# Install the required packages

In [None]:
%%capture
!pip install transformers sentencepiece

# Load the LoolooOCR model

In [None]:
import torch

device = "cpu"
# Use mps if available
if torch.backends.mps.is_available():
    device = "mps"
elif torch.cuda.is_available():
    device = "cuda"

In [None]:
from transformers import VisionEncoderDecoderModel, TrOCRProcessor

checkpoint_name = "our_closed_source_model"

model = VisionEncoderDecoderModel.from_pretrained(checkpoint_name).to(device)
processor = TrOCRProcessor.from_pretrained(checkpoint_name)

# Load the text detector model

In [None]:
from easyocr import Reader

detector = Reader([])

# Load document

In [None]:
from PIL import Image

image_path = "../datasets/Srisawad Deep Learning/mc_รายการจดทะเบียน_1.jpg"
image = Image.open(image_path).convert("RGB")

display(image)

# Run the text detector
We need to get all the bounding boxes of text before passing it into the recognizer.

In [None]:
from PIL import ImageDraw

drawn_image = image.copy()
draw = ImageDraw.Draw(drawn_image)

batch_regions, _ = detector.detect(image_path)

# Becase we only pass in one image, get the first one.
regions = batch_regions[0]

textboxes = []

# Crop the textbox from the image
for region in regions:
    # Rearrange the region to match the PIL.Image.crop format
    region = [region[0], region[2], region[1], region[3]]

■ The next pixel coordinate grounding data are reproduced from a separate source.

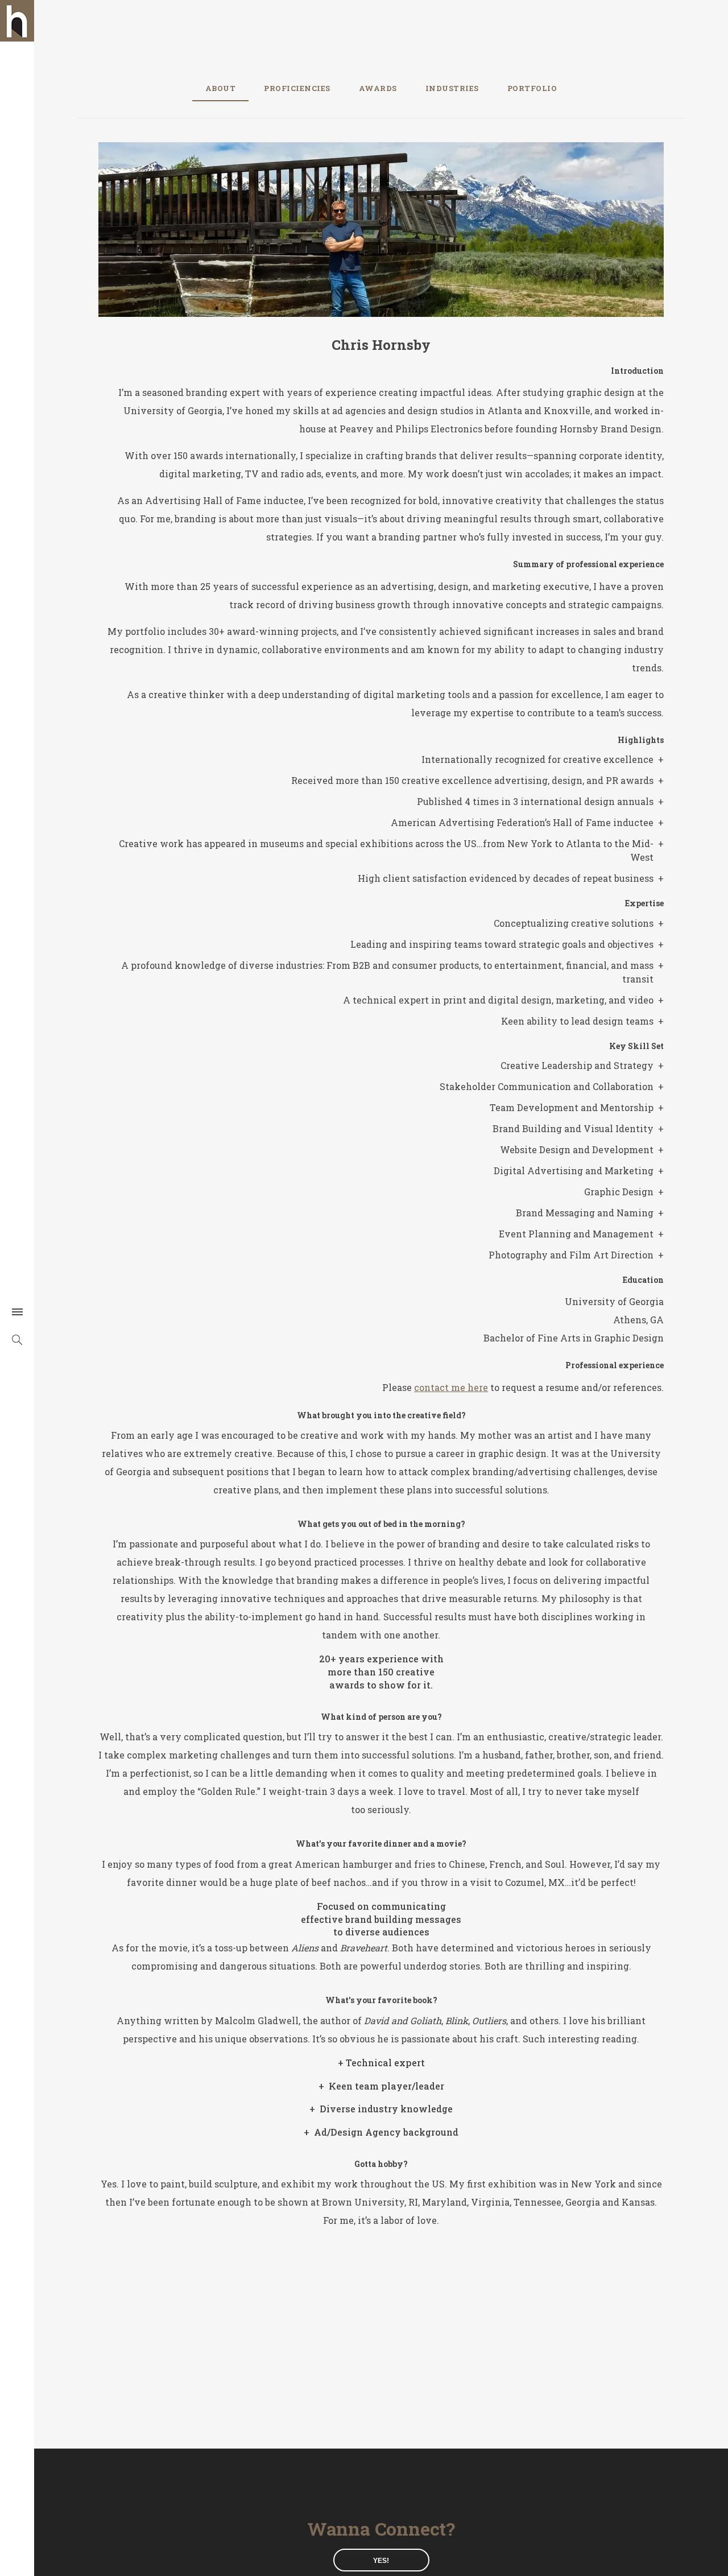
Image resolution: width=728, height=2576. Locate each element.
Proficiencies (297, 88)
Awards (378, 88)
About (220, 88)
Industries (452, 88)
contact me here (451, 1387)
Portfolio (532, 88)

    # Draw the region on the image
    draw.rectangle(region, outline="blue", width=2)

    textbox = image.crop(region)
    textboxes.append(textbox)

display(drawn_image)

Let's display some of the example 

In [None]:
for idx, textbox in enumerate(textboxes):
    if idx >= 3:
        break
    display(textbox)

# Run inference

In [None]:
from tqdm import tqdm

batch_size = 4

# Get divmode
quotient, remainder = divmod(len(textboxes), batch_size)
total_batches = quotient + (1 if remainder > 0 else 0)

predictions = []

for idx in tqdm(range(total_batches), desc="Batch Inferencing"):
    image_batch = textboxes[idx * batch_size : (idx + 1) * batch_size]

    pixel_values = processor(image_batch, return_tensors="pt").pixel_values

    outputs = model.generate(pixel_values.to(device))

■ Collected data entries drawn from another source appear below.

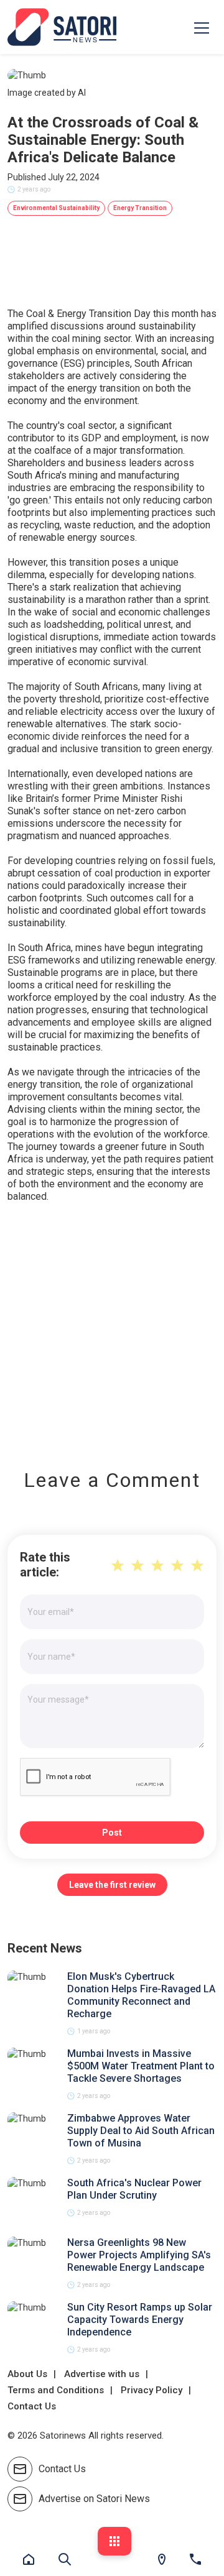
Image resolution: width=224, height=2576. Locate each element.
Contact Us (31, 2406)
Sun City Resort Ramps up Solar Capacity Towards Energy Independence (139, 2319)
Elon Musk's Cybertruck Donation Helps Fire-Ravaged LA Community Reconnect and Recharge (141, 1995)
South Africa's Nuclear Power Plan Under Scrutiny (134, 2189)
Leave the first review (112, 1885)
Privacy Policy (151, 2390)
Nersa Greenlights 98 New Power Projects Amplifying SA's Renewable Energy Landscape (139, 2255)
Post (112, 1833)
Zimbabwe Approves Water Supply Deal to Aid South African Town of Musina (141, 2130)
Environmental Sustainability (56, 208)
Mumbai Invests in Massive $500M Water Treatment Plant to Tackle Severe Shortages (141, 2066)
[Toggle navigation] (202, 27)
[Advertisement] (112, 1327)
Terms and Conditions (55, 2390)
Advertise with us (101, 2374)
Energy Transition (140, 208)
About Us (27, 2374)
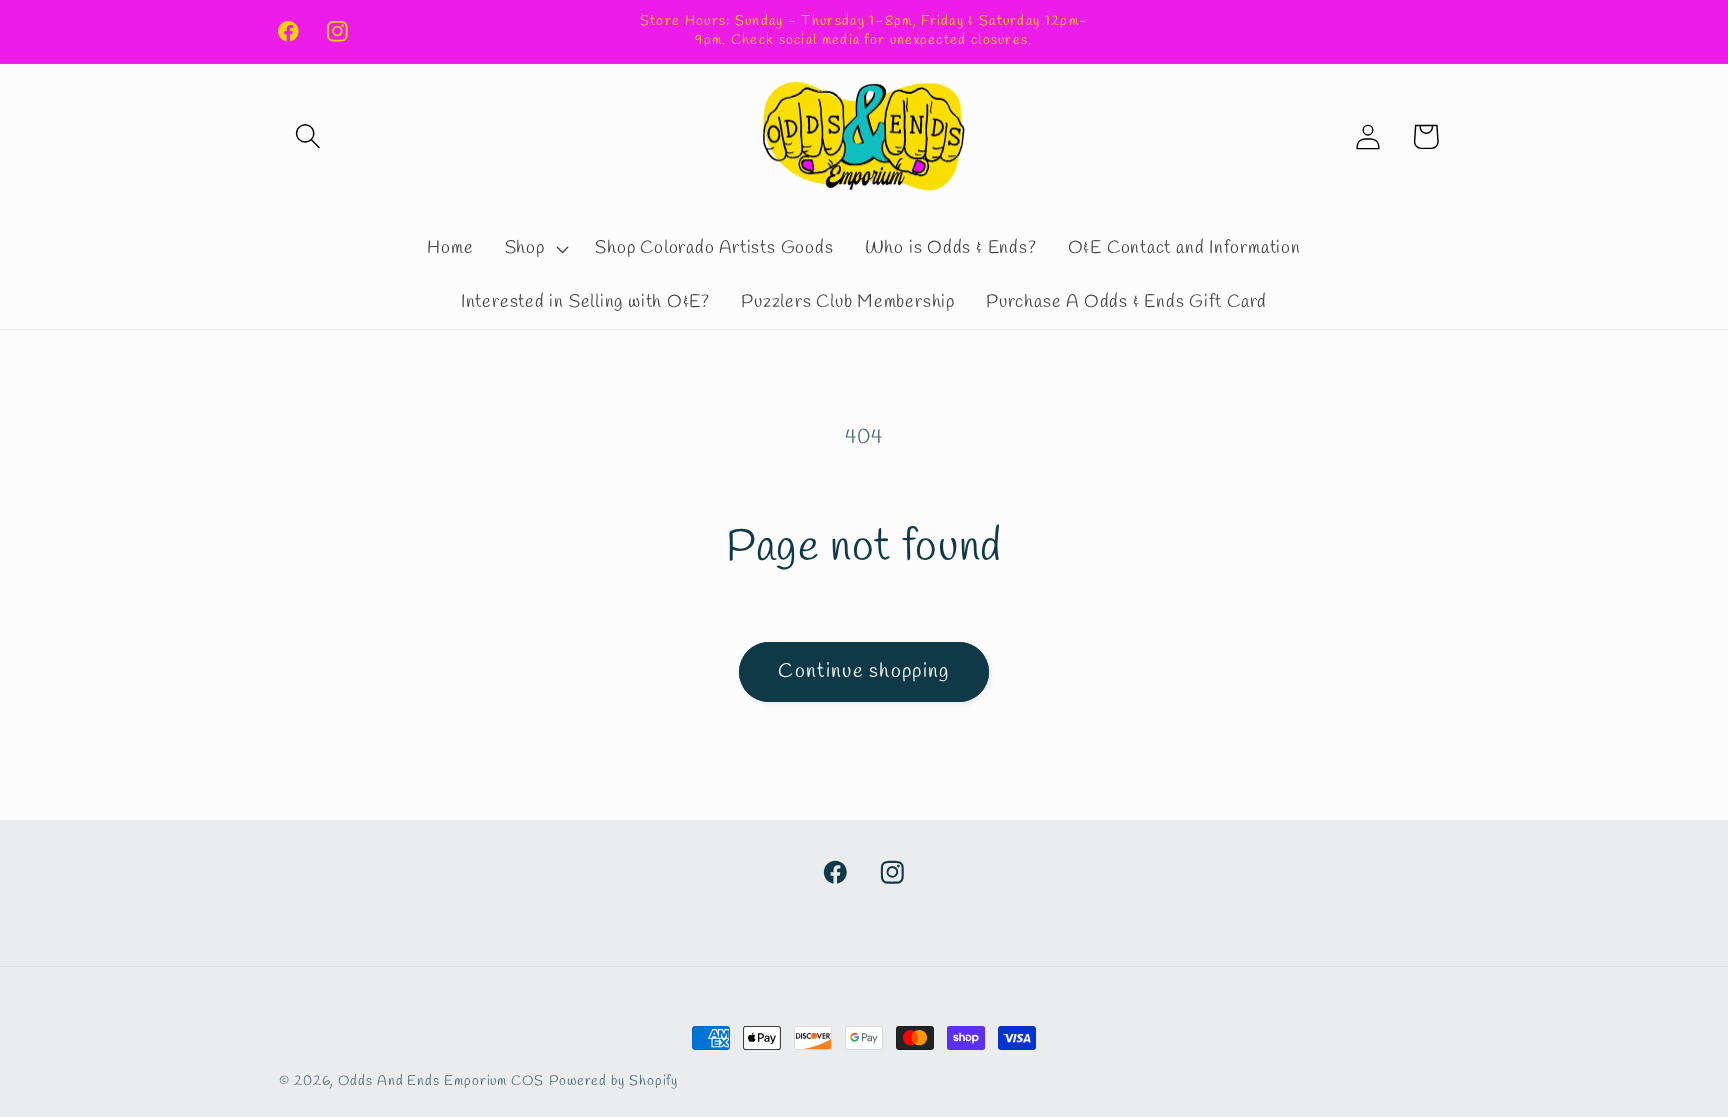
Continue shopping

    # Decode the prediction
    batch_predictions = processor.batch_decode(outputs, skip_special_tokens=True)
    predictions.extend(batch_predictions)

In [None]:
from PIL import ImageDraw, ImageFont

FONT = ImageFont.truetype("../assets/THSarabun.ttf", 20)
label_offset = 20

drawn_image = image.copy()
draw = ImageDraw.Draw(drawn_image)

for region, prediction in zip(regions, predictions):
    region = [region[0], region[2], region[1], region[3]]
    draw.rectangle(region, outline="blue", width=2)
    draw.text((region[0], region[1] - label_offset), prediction, fill="red", font=FONT)

display(drawn_image)